WORK INSTRUCTIONS: Return, without any change, the lines of the records from the one containing "Where should I" through the one containing "pos(19,137)", both of those lines included.
## START ROWS
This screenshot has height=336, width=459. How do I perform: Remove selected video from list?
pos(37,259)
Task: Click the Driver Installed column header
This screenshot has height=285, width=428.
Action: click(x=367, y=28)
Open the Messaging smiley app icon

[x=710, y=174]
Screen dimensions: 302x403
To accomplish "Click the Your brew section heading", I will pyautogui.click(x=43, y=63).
## END ROWS
## START ROWS
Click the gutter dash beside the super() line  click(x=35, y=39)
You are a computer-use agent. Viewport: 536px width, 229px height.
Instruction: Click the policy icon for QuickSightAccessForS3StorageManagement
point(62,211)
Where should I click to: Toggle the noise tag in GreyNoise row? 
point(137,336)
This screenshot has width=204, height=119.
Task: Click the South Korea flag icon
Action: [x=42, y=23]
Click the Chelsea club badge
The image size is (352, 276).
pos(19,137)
## END ROWS
EXERCISE SOLUTION:
Where should I click to: Toggle the noise tag in GreyNoise row? 
point(137,336)
This screenshot has width=204, height=119.
Task: Click the South Korea flag icon
Action: [x=42, y=23]
Click the Chelsea club badge
The image size is (352, 276).
pos(19,137)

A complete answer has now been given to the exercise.